I’m too tired to write tonight.
I wrote that several weeks ago after my wife had back surgery. I’d been doing a couple of things that I haven’t done much in the 42 years since our wedding: shopping and cooking. (Well, making Harris Teeter ready-to-heat meals, that is. For me, that’s cooking.
So, I was too tired to write that night.
On top of this, I’d been wrestling all day with my laptop. It’s six years old, runs Windows 7, and is behaving like it has MS. Its memory is sputtering and everything it tries to do is taking 10 times longer than it should. I finally prodded it enough that it allowed me to type without a buffer delay, but because of the energy that this battle used up …
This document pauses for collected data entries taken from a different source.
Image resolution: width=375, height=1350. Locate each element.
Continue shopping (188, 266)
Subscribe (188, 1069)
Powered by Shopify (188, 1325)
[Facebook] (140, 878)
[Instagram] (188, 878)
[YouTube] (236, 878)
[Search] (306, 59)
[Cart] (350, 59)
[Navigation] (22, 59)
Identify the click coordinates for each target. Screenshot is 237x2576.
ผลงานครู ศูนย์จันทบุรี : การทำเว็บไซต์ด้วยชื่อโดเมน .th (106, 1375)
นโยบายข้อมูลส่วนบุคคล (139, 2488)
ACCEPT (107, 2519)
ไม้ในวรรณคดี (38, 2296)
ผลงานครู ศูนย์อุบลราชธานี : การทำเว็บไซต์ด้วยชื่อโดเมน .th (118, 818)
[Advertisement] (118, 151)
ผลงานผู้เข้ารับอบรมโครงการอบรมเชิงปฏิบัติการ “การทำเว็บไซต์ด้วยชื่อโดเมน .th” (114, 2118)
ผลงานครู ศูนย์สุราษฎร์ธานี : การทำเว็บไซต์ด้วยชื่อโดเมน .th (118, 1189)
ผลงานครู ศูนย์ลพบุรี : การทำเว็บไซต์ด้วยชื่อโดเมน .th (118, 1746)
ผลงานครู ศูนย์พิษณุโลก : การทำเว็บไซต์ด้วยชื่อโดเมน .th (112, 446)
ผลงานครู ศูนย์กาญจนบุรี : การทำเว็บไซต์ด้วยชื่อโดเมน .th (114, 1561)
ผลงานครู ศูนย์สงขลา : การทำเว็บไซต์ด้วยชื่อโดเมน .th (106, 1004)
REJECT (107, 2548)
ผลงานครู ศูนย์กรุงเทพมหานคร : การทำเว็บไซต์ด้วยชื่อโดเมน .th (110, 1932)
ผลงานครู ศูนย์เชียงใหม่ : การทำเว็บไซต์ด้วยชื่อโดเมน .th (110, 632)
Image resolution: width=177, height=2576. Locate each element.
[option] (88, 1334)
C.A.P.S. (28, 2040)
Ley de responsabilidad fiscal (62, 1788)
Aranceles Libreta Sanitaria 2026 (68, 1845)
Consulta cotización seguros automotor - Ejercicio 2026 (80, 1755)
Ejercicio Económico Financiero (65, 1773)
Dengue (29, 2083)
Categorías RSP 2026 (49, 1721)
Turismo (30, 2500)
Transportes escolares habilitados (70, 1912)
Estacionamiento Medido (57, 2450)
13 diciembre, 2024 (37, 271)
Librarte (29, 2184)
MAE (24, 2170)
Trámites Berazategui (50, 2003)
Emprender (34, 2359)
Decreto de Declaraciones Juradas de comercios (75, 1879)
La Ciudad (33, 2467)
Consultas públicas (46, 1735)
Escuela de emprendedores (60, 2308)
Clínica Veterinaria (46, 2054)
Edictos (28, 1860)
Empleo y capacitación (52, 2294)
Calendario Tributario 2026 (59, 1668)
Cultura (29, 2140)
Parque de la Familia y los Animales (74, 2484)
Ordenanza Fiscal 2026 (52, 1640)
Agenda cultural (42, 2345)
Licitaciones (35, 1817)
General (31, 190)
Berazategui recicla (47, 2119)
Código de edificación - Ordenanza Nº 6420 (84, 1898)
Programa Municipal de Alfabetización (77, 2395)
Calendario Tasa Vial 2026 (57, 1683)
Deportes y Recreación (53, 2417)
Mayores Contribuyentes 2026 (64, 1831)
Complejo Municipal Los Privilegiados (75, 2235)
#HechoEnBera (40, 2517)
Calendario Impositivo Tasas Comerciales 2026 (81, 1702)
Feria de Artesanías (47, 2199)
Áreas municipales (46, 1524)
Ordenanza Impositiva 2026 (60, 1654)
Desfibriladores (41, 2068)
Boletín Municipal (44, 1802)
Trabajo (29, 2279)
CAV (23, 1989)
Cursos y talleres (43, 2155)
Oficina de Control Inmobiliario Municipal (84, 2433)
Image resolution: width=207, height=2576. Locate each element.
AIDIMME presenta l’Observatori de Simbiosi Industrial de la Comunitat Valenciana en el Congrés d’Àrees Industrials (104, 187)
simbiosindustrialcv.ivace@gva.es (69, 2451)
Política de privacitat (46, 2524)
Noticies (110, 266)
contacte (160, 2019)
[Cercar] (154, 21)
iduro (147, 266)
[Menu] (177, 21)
I was too tired to write that night.
I know that a lot of us with MS are frequently too tired to do whatever we need to do. And our friends and family members often don’t realize that our tired isn’t the same as their tired. I recently read the following comment on the private Facebook group “We’re F**kin MS Warriors“:
“I have been pushing through the day like I’m super woman or something. I still need to start dinner and have absolutely no steam left. Husband is out in the garage working on his project car and not to be disturbed until dinner is ready. If I don’t make dinner, I don’t need to disturb him at all right??? Ugh….I just want to cuddle with my daughter and fall asleep!! I’m just done with today!”
What can we do about our fatigue?
I use Provigil (modafinil) to help keep my eyes open and my brain in gear. (Other similar medications also exist.) Exercise can help. The National Multiple Sclerosis Society has an excellent overview of MS and fatigue, along with treatments being researched and tips for dealing with it. But it doesn’t address how to help others understand how different our fatigue is from that of a healthy person. Heck, I’m not sure my wife always understands my fatigue even though she’s been living with my MS for nearly four decades. (I have to admit, like many of us, I sometimes try to disguise my fatigue and just push through.)
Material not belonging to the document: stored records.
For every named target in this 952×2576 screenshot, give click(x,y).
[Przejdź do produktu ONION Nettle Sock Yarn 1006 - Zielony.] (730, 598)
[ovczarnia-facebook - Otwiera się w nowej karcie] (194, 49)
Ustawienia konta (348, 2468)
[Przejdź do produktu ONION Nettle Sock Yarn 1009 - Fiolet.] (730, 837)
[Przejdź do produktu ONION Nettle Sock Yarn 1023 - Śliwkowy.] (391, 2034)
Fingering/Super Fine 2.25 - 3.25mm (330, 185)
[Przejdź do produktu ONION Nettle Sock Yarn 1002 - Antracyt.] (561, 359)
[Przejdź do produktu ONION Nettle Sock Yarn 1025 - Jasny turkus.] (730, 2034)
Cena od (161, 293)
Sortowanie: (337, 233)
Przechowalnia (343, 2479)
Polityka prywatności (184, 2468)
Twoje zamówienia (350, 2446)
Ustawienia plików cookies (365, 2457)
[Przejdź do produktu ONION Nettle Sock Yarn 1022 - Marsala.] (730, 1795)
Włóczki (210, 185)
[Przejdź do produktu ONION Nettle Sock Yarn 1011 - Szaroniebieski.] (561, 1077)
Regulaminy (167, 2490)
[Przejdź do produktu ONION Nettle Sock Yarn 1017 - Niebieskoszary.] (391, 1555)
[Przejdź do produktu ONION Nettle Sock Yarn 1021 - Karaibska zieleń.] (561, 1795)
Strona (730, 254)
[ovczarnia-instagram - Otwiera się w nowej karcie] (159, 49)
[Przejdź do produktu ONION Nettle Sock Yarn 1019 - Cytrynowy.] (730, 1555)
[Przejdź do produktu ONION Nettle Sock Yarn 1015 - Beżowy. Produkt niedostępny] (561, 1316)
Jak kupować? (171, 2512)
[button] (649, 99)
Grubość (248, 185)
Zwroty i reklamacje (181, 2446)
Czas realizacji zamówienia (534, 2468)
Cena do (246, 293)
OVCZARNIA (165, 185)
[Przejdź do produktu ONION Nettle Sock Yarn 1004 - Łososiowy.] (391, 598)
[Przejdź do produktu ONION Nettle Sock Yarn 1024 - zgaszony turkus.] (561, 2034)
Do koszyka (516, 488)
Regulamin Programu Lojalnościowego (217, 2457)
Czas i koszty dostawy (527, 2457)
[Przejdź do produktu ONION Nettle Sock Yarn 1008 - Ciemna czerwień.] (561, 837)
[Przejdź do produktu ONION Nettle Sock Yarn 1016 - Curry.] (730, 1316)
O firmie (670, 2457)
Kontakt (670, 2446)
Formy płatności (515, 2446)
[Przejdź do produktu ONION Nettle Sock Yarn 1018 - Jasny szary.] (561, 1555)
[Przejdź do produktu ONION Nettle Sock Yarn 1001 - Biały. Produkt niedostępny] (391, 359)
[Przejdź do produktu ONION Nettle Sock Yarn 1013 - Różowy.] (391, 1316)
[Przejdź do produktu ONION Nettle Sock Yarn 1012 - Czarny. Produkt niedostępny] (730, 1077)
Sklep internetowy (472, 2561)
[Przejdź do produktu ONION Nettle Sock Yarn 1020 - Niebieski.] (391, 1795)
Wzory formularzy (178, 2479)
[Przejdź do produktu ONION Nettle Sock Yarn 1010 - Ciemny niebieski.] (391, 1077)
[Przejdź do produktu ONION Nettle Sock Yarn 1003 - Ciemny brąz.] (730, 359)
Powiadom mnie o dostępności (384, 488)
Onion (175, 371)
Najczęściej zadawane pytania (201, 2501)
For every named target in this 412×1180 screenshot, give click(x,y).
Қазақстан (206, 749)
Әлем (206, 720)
Then I discovered a webpage created by the Multiple Sclerosis Trust, in the U.K., that tries to help us find the right words to describe our crushing tiredness. Here’s an example, from that website, of someone else trying to describe MS fatigue:
“Fatigue feels like being weighed down, as if you are trying to walk up to your neck in a deep, muddy river in heavy, wet clothes carrying shopping bags full of rocks”
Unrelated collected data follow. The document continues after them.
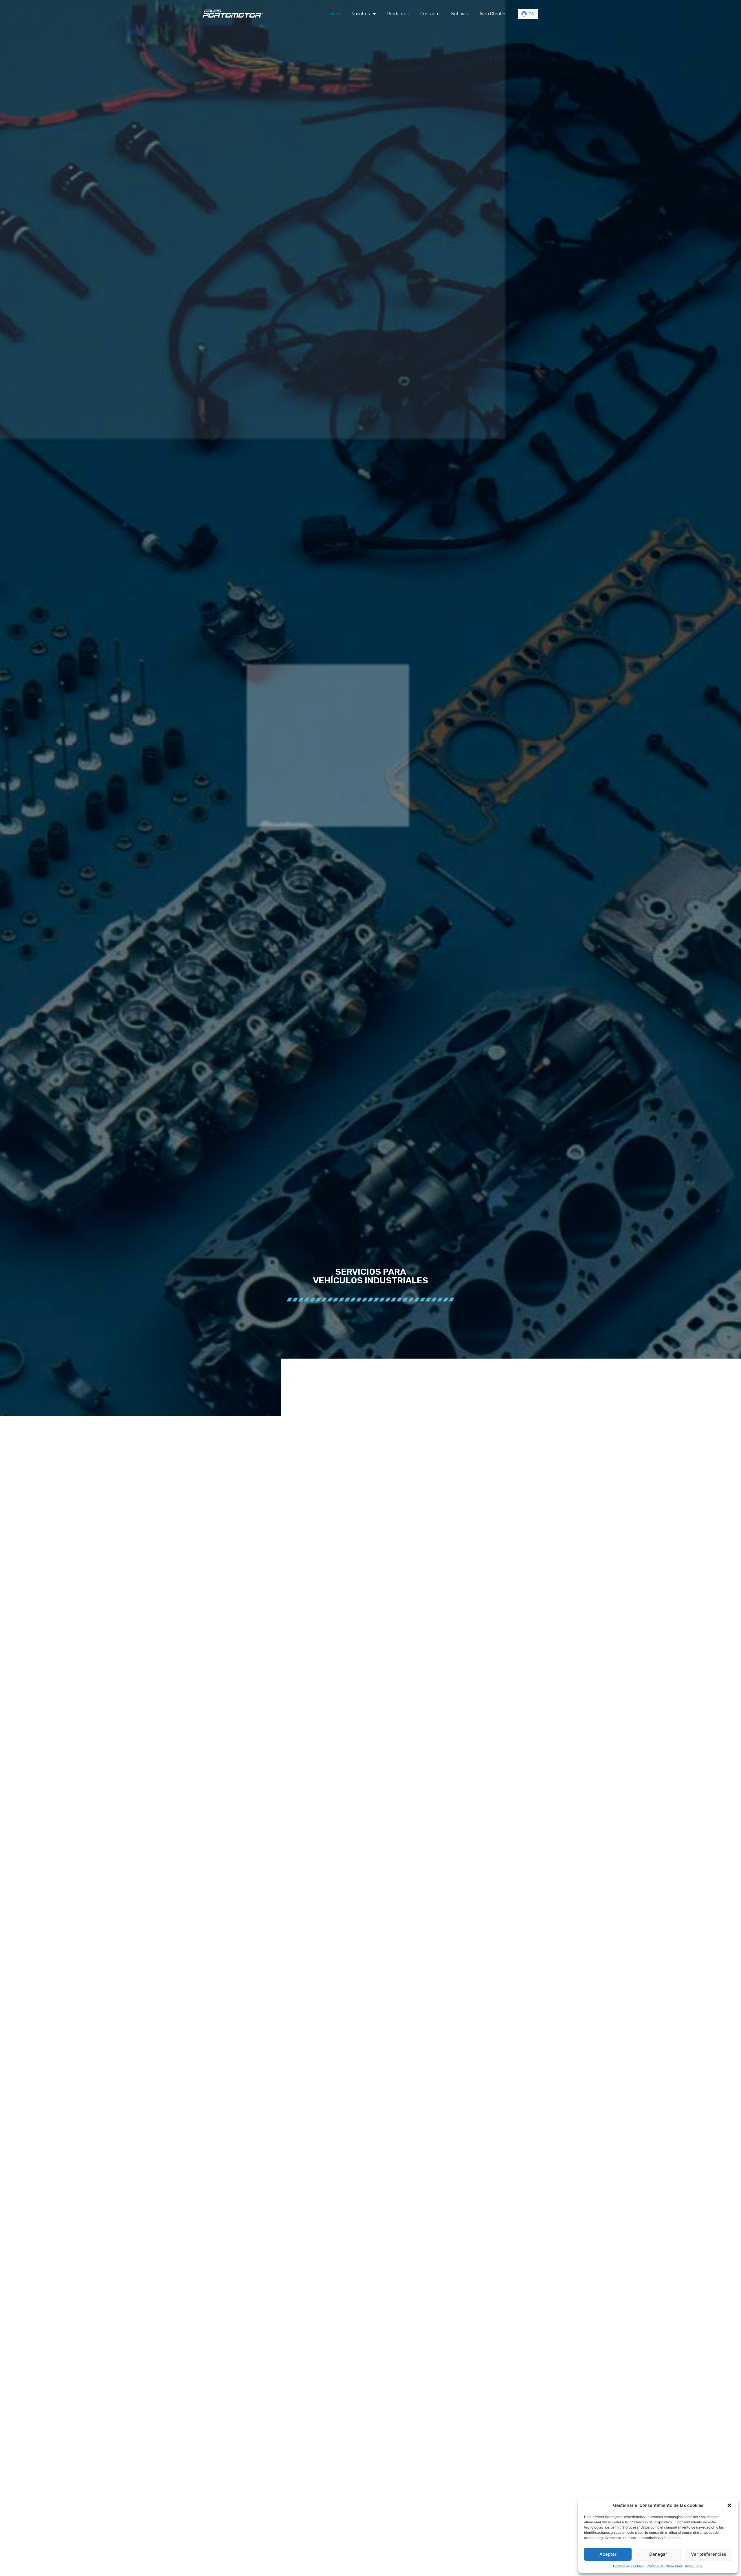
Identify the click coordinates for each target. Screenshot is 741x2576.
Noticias (459, 13)
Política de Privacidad (664, 2566)
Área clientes (493, 13)
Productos (398, 13)
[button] (729, 2505)
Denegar (658, 2554)
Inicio (334, 13)
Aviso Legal (694, 2566)
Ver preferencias (708, 2554)
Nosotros (360, 13)
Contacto (430, 13)
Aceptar (608, 2554)
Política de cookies (628, 2566)
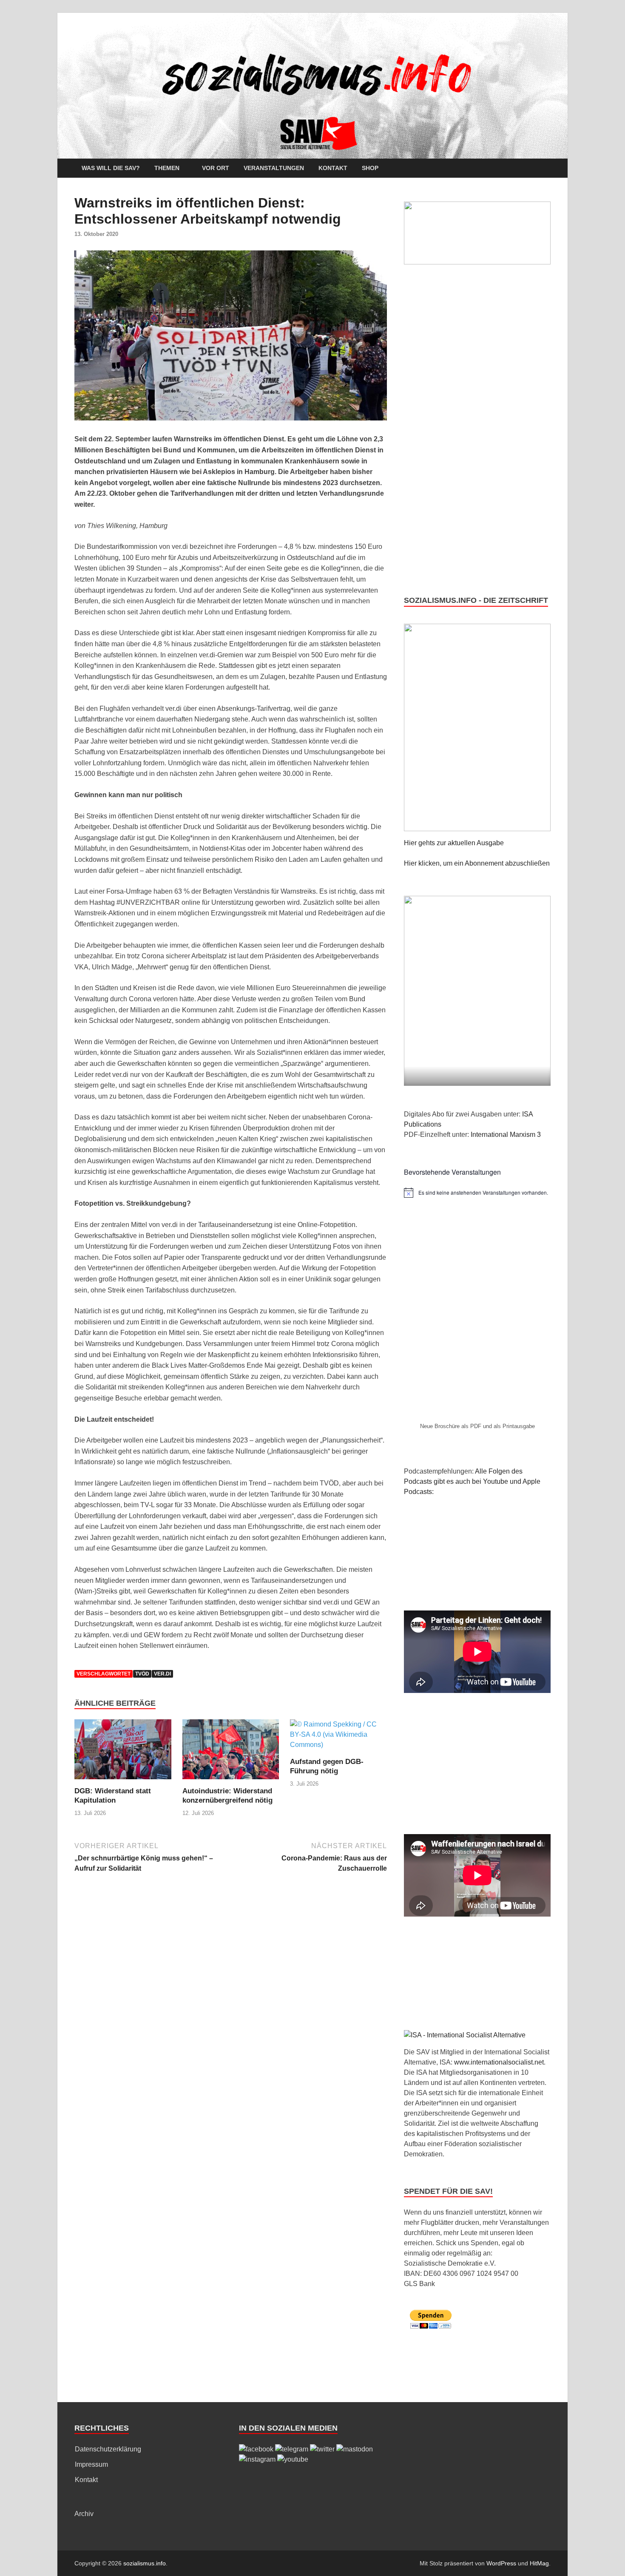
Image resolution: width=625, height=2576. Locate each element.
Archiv (84, 2513)
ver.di (162, 1674)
You may have some favorite words of your own. If you do, please share them.
Meanwhile, back at the MS Warriors web group, the superwoman with the car-loving husband posted again to report that she ordered a delivery of chicken parm and then went to bed. Sometimes actions speak a lot louder than words.
(This is a revised version of my column that first appeared on the MS News Today website).
Dr Aaron Boster in his vlog describes how MS fatigue is related with the brain trying harder to send electric impulses through a faulty wiring. In all these years, it is the simplest and most convincing explanation I have heard but as you said, sometimes we don’t want to do anything due fatigue
I have never faced fatigue like my MS fatigue before. It’s so much more than being tired, it is an effort to even hold my head up or lift my arms up. It’s like I have 50 Lb. weights on every limb on my body plus my head. I have had my MS diagnosis for 13 years but the crushing fatigue has only been happening over the last 2 years and it isn’t everyday but when it hits, it’s brutal.
Thanks for the comment.
It must make walking in those cowboy boots a little tough. :-).
I’m able to push through my fatigue most days but there are some when I just need to follow the lead of my body and hit the sack. Fortunately, that doesn’t happen too often.
Ed
I describe it as walking with weights on each of my muscle parts. Like my arms have weights of 10 extra pounds and my legs an additional 20 pounds.